The long, bloody bid to run the Islamic State out of Mosul, the militant group’s last major stronghold in Iraq, is in its seventh month. It’s a testament to the time and patience it takes to defeat IS fighters entrenched
The long, bloody bid to run the Islamic State out of Mosul, the militant group’s last major stronghold in Iraq, is in its seventh month. It’s a testament to the time and patience it takes to defeat IS fighters entrenched in an urban environment.
Count on the same measure of time and patience to retake Raqqa, Islamic State’s de facto capital in war-wracked Syria.
But one crucial steppingstone in the campaign to oust the militant group from Raqqa was finally reached last week, when President Donald Trump decided to arm Syrian Kurdish fighters poised to move in on the northern Syrian city.
The Pentagon will supply Kurdish forces with heavy machine guns, armored cars, anti-tank weapons and mortars — supplies regarded as pivotal against an enemy that fortified itself with trenches, booby traps, car bombs and even tanks taken from Syrian army forces.
Why Kurdish forces?
Because Syrian Kurds have the best track record for retaking territory from the Islamic State.
Arming the Kurds is the right tack for Trump to take, a decision that for months some have urged Trump and his predecessor, Barack Obama, to make. Behind the reluctance by both administrations has been a strong concern about how Turkey will react.
Syrian Kurdish forces, also known as the YPG, are fighting under the umbrella of the U.S.-backed Syrian Democratic Forces, alongside Syrian Arab forces.
Turkey has long regarded the YPG as a terrorist force linked with the Kurdistan Workers’ Party, a separatist group that Ankara has clashed with for decades.
Turkey, along with the U.S. and Europe, lists the party, known as the PKK, as a terrorist organization.
The reaction to Trump’s decision from Turkey, a NATO member and an important ally in the fight against the IS, was swift and blunt.
Its defense minister, Fikri Isik, said Wednesday that the decision plunges Washington and Ankara into a “crisis.”
He warned cryptically that Turkey, which has its own troops in Syria, has the authority to defend its interests in that country.
The Pentagon and State Department will need to work fast to get Turkey to, if not support the decision to arm the Kurds, at least acquiesce to it. The U.S. already made it clear that once Raqqa is liberated, Syrian Arabs rather than Kurds will govern the city.

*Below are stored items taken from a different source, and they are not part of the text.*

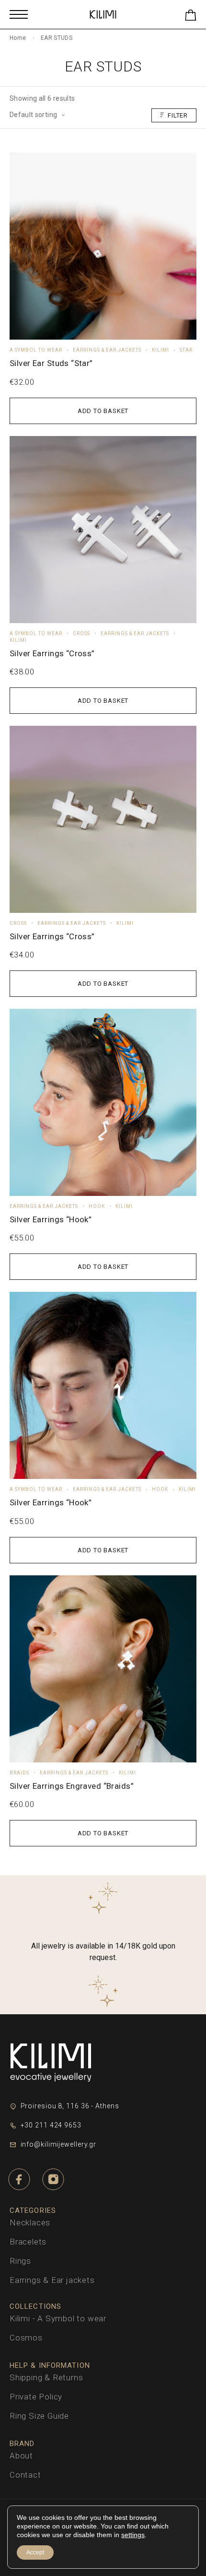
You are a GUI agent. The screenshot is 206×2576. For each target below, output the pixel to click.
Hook (97, 1206)
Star (186, 350)
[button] (103, 411)
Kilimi (160, 350)
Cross (81, 633)
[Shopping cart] (190, 17)
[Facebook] (19, 2179)
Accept (35, 2552)
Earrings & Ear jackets (107, 350)
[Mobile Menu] (18, 14)
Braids (19, 1772)
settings (133, 2535)
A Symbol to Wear (36, 350)
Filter (178, 115)
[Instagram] (53, 2179)
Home (18, 38)
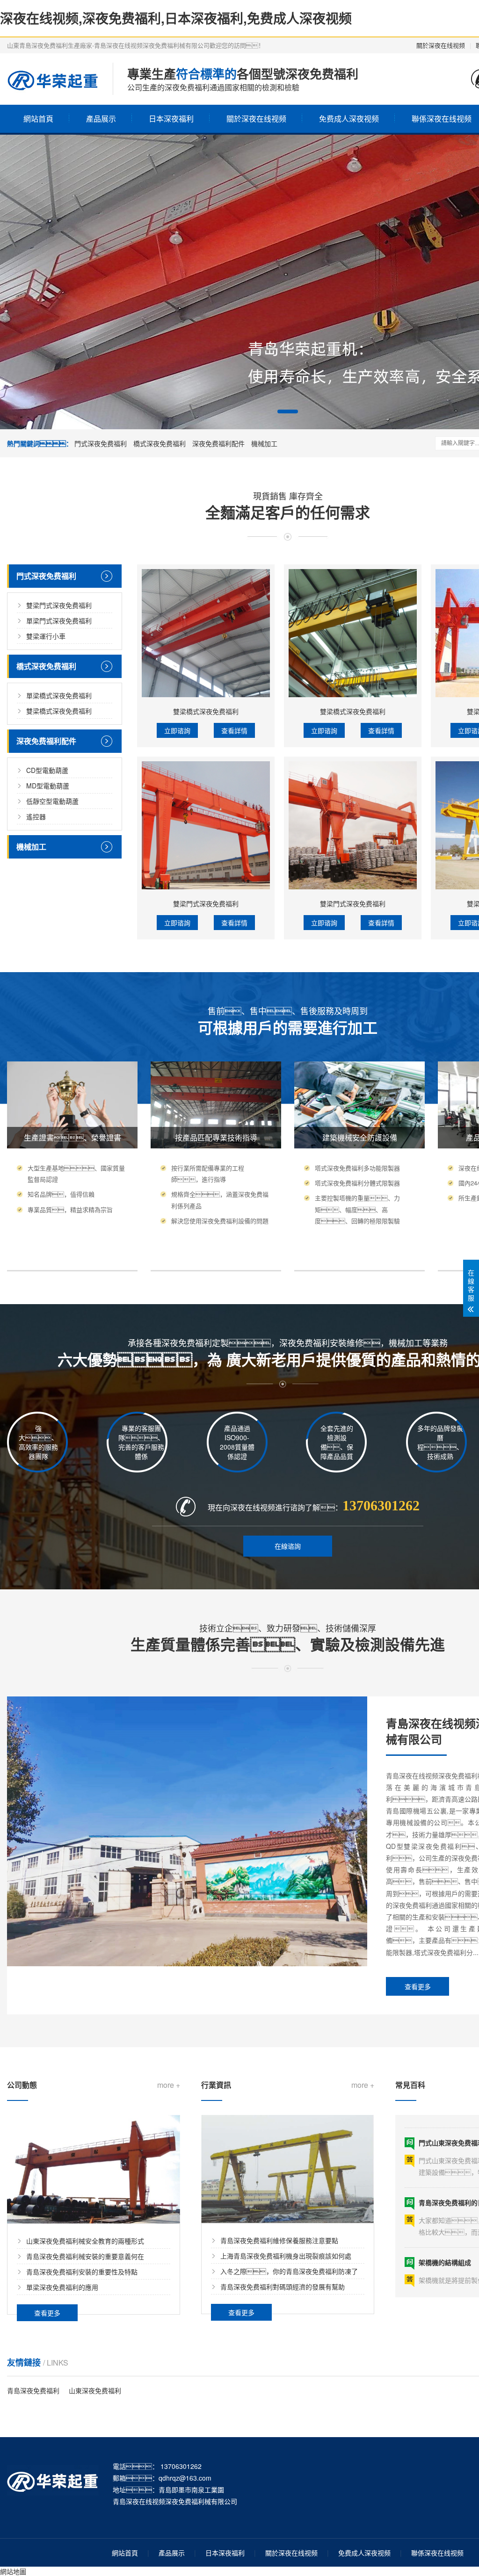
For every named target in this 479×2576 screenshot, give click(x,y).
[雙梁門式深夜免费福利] (206, 825)
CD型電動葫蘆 (47, 770)
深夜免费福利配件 (218, 443)
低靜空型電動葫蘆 (52, 801)
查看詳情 (234, 730)
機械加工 (264, 443)
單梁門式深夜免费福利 (59, 620)
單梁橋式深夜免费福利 (59, 695)
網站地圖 (13, 2571)
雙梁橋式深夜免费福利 (59, 710)
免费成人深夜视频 (349, 118)
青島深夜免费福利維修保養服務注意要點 (279, 2240)
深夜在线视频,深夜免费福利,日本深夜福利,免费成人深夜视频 (176, 18)
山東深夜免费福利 (95, 2390)
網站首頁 (38, 118)
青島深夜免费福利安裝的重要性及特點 (82, 2271)
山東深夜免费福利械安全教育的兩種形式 (85, 2240)
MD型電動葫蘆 (47, 785)
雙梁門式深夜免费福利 (59, 605)
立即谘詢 (177, 730)
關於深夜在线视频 (440, 45)
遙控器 (36, 816)
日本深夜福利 (171, 118)
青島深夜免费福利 (33, 2390)
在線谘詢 (288, 1546)
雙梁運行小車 (45, 636)
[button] (287, 411)
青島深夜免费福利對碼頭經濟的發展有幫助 (282, 2286)
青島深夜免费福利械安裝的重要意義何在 (85, 2256)
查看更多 (418, 1986)
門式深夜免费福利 (100, 443)
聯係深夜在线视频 (437, 2552)
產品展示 (101, 118)
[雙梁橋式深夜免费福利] (206, 633)
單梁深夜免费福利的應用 (62, 2287)
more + (168, 2085)
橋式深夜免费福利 (159, 443)
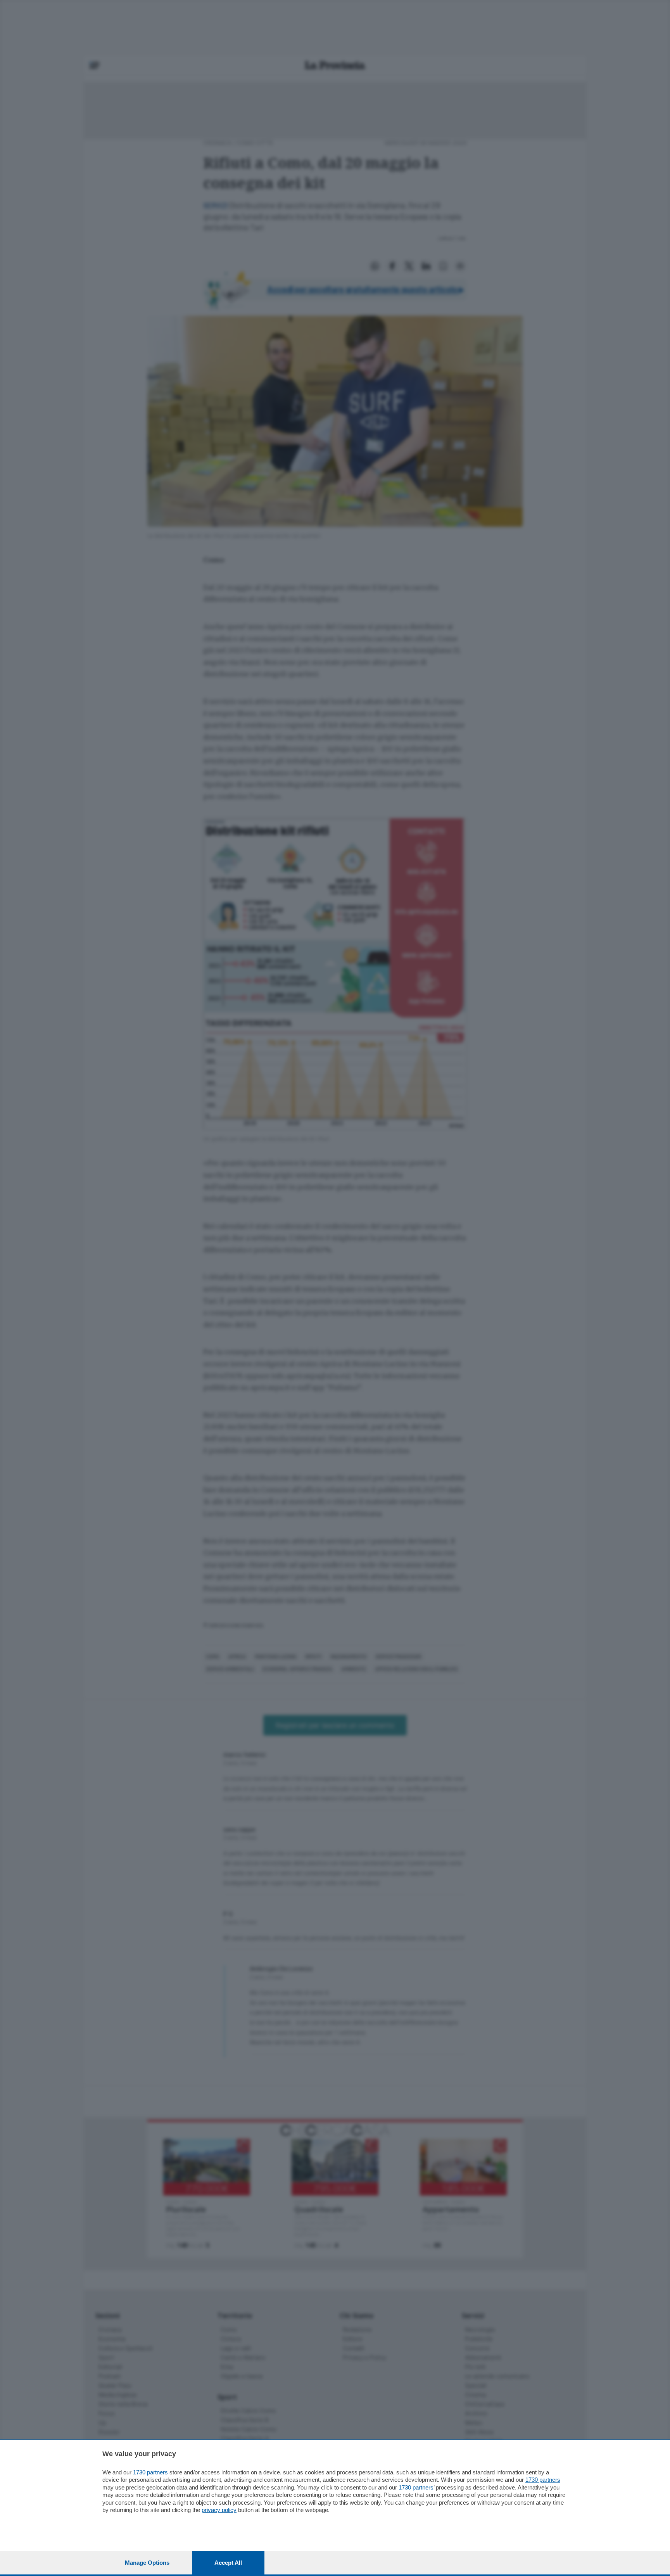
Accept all (228, 2562)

And American officials stressed that the U.S. will try to ensure the arms supplied to Kurdish fighters aren’t smuggled out for separatist attacks on Turkish interests.
So far, that hasn’t been enough to mollify Turkey.
Trump and his team will get a chance to chip away at Ankara’s objections when Turkish President Recep Tayyip Erdogan visits Washington.
So much is at stake: The U.S. cannot afford to alienate a Turkish government that remains crucial in the ongoing battle against Islamist militancy. But vital to that battle is the defeat of the Islamic State in Raqqa.
Victory for the West there, coupled with success in Mosul, would deprive the Islamic State of its two primary nerve centers in the Middle East.
Arming the Kurds is a good first step.
Safeguarding ties with Turkey is the next.